Herne. Seit zwei Wochen stellt sich das Bündnis Herne gegen die „besorgten Bürger“. Mitorganisator Jacob Liedtke spricht über seine Motivation.
Das Bündnis Herne hat sich in den vergangenen zwei Wochen gegen die Spaziergänge der „besorgten Bürger“ gestellt. Einer der Mitorganisatoren ist Jacob Liedtke (31). Er berichtet, welche Ideen das Bündnis für die Zukunft hat.
Was war Ihre Motivation, um einen Gegenprotest zu organisieren?
Jacob Liedtke: Im Grunde entspricht es dem Antrieb, warum ich überhaupt angefangen habe, mich politisch zu engagieren. Noch vor allem anderen würde ich mich politisch als Antifaschist bezeichnen, weil ich in der Schulzeit mit dem Gräuel des Nationalsozialismus konfrontiert wurde. Seit dem Zeitpunkt war mein politisches Denken davon geleitet, was dort passiert ist und was man tun muss, damit so etwas nicht nochmal passiert.

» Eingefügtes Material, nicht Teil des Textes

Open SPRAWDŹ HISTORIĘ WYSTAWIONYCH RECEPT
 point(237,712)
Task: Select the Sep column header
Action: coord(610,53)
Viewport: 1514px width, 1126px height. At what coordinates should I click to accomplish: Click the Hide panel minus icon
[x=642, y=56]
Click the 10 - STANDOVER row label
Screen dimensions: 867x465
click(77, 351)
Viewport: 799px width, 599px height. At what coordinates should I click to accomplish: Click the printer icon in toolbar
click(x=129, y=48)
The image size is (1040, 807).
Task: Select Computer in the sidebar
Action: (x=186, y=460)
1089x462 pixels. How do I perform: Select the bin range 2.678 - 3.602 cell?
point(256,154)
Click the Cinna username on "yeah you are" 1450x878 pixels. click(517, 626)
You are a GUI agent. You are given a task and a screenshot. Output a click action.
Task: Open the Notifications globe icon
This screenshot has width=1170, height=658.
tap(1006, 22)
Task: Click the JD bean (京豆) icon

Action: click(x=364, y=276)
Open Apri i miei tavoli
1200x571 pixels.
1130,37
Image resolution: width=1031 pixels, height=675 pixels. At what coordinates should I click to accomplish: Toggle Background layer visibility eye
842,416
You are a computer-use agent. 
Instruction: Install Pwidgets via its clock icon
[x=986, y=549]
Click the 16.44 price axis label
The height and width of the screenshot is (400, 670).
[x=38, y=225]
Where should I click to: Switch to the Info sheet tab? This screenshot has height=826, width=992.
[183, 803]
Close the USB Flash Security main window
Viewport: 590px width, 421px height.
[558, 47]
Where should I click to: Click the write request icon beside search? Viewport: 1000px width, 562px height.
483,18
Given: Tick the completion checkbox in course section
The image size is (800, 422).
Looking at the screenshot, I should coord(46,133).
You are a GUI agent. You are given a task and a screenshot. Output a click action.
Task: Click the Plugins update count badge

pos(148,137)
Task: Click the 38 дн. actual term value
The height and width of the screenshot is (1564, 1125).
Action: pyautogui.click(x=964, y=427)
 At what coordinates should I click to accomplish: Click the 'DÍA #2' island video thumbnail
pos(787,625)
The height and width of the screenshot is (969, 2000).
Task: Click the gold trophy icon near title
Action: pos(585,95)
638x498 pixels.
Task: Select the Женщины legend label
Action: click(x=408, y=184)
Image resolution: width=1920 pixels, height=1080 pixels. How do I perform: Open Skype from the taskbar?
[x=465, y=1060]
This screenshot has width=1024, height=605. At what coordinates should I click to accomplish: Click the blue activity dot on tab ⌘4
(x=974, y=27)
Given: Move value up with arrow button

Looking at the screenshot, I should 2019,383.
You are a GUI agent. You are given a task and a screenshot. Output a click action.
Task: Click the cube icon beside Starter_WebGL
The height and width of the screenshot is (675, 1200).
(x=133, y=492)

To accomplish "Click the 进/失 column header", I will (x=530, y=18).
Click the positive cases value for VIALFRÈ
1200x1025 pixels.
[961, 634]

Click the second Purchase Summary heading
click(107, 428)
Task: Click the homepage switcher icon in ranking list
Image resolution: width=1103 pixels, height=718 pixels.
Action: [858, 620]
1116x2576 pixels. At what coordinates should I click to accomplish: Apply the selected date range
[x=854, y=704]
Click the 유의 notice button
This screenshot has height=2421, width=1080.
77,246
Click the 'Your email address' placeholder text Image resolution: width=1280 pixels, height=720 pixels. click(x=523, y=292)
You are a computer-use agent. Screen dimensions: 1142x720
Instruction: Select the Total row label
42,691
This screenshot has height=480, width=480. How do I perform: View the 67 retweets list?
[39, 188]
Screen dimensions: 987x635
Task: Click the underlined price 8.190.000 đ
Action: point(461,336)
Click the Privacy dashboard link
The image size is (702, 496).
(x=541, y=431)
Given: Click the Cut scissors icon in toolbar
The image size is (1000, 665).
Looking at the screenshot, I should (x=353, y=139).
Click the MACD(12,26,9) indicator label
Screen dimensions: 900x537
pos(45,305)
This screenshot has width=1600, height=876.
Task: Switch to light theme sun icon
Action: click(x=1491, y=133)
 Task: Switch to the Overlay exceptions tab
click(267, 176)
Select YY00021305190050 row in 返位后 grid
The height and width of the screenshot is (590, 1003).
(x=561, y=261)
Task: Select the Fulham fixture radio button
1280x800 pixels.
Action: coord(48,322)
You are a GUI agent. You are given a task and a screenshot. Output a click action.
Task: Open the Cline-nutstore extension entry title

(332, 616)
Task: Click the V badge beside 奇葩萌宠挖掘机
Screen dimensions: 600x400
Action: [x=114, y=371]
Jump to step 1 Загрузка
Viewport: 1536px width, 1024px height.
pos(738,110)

Wie ist das Bündnis Herne entstanden?
Als eine Freundin vor einigen Wochen erstmals eine Gruppe Rechter in der Innenstadt gesehen hat, dachten wir erst, dass diese einen Ausflug zur Cranger Kirmes machen. Als sie eine Woche später wieder durch Herne liefen, ließ sich erkennen, dass eine Struktur dahintersteckt. Ich war noch in einer Facebook-Gruppe, die aufgrund der AfD-Veranstaltung mit Hans-Thomas Tillschneider gegründet wurde. Der Gewerkschafter Norbert Arndt hat direkt eine Einladung zu einem Treffen rausgeschickt, bei dem wir die Gegenveranstaltung organisiert haben. Dort bin ich für die Grünen hingegangen und der Raum ist aus allen Nähten geplatzt.
Haben Sie sich vorher schon für die Thematik stark gemacht?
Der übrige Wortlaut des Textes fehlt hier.